Avanzaban en silencio sobre la alfombra de confeti que se abría ante ellos como un mar multicolor, chocando a cada instante con gente que caminaba o corría en sentido contrario, ajenos ya, en su clara determinación de alcanzar cuanto antes su punto de destino, al bullicio ensordecedor que desde hacía varias horas se había apoderado del lugar.
Era una cálida noche de principios de verano.
El hombre iba vestido con una camisa de manga corta, unos pantalones de lino y unos mocasines; el niño llevaba una camiseta y unos pantalones cortos, y calzaba unas deportivas.
De pronto, el hombre decidió atajar el camino de vuelta a casa, por lo que tomó la primera calle transversal a la derecha, tirando del pequeño.
La calle era estrecha y estaba escasamente iluminada, y enseguida notaron cómo el griterío perdía intensidad y se convertía en un sordo tumulto de fondo. Ahora podían oír con claridad el resonar de sus pisadas sobre el suelo adoquinado.
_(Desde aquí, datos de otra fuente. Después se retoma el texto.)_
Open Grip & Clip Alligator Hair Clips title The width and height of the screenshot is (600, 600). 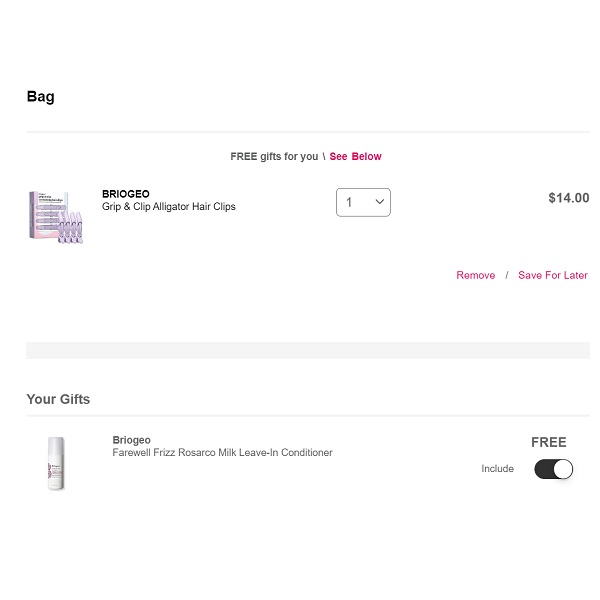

Cuando habían avanzado poco más de dos manzanas, el hombre advirtió la entrecortada respiración del niño y decidió aflojar el paso.
—¿Estás cansado?
—No.
El gesto de fatiga contradecía hasta tal punto aquella respuesta que el hombre no pudo evitar esbozar un amago de sonrisa, y se detuvo.
—Está bien —dijo—. Un minuto de descanso y continuamos.
Mientras recuperaba el aliento, el niño no dejaba de observar el rostro adusto de aquel gigante al que tan sólo parecía importarle el reloj de pulsera que escrutaba. Eran dos figuras solitarias y antitéticas en medio de la noche.
Transcurrido el tiempo exacto de la tregua, el hombre dijo sin más «vamos», y reanudaron la marcha.
Habían recorrido cerca de cincuenta metros cuando tres figuras salieron de las sombras y les cerraron el paso.
—Vaya, vaya, vaya. Pero ¿habéis visto lo que tenemos aquí...? —dijo, componiendo una gran sonrisa, el muchacho que se hallaba en el centro, y que al parecer llevaba la voz cantante—. Cuánto tiempo sin verle, don Julián —recalcó el nombre con gesto despectivo y escupió al suelo.
—¿Quién..., quién es usted? —preguntó el hombre, tan confundido como asustado, al tiempo que sus ojos estudiaban, uno por uno, a los tres jóvenes que tenía delante—. Les ruego, por favor, que se hagan a un lado y nos dejen proseguir nuestro camino...
—Conque no me conoce de nada, ¿eh, viejo cabrón? —La voz del joven cobró de repente un tono agresivo, y en sus ojos se encendió la inequívoca chispa del odio—. Descuide, que le voy a refrescar la memoria en un pispás. Octavo curso, matemáticas y ciencias naturales. Cañizares, Melara, Díaz del Valle, Sánchez Flórez... ¿A que le va resultando familiar, so mamón?
El hombre apretó aún más la pequeña mano del niño y miró con atención y un creciente temor al muchacho, intentando hacer memoria. La oscuridad de la calle le impedía ver bien, pero el brillo que despedían aquellos ojos era tan intenso y familiar...
—¿Cerrada...? —inquirió entonces con voz trémula—. ¿Benjamín Cerrada?
—¡Bingo! —exclamó el joven con gesto de satisfacción, mientras comenzaba a dar burlescos saltos de júbilo—. Es usted un hacha, don Julián. —Sus compañeros se echaron a reír al unísono, contagiados por el entusiasmo de su amigo.
»Hace ya tres años, don Julián. Usted me suspendió y no pude pasar al bachillerato. Tenía que repetir curso por sus dos putas asignaturas, y mi viejo me dijo que ni hablar. Me obligó a trabajar con él en la obra... ¡Un puto albañil, don Julián! ¡Soy un puto albañil porque a usted no le salió de los cojones aprobarme y mi viejo dijo que, si no servía para estudiar, no iba a estar manteniendo vagos en casa...!
El chico estaba realmente alterado. El brillo de sus ojos adquirió una mayor intensidad y comenzó a temblarle ostensiblemente la mandíbula. Por su forma de hablar, el hombre supo que había estado bebiendo, por lo que decidió tratar de calmarle. Tenía que conseguirlo como fuera.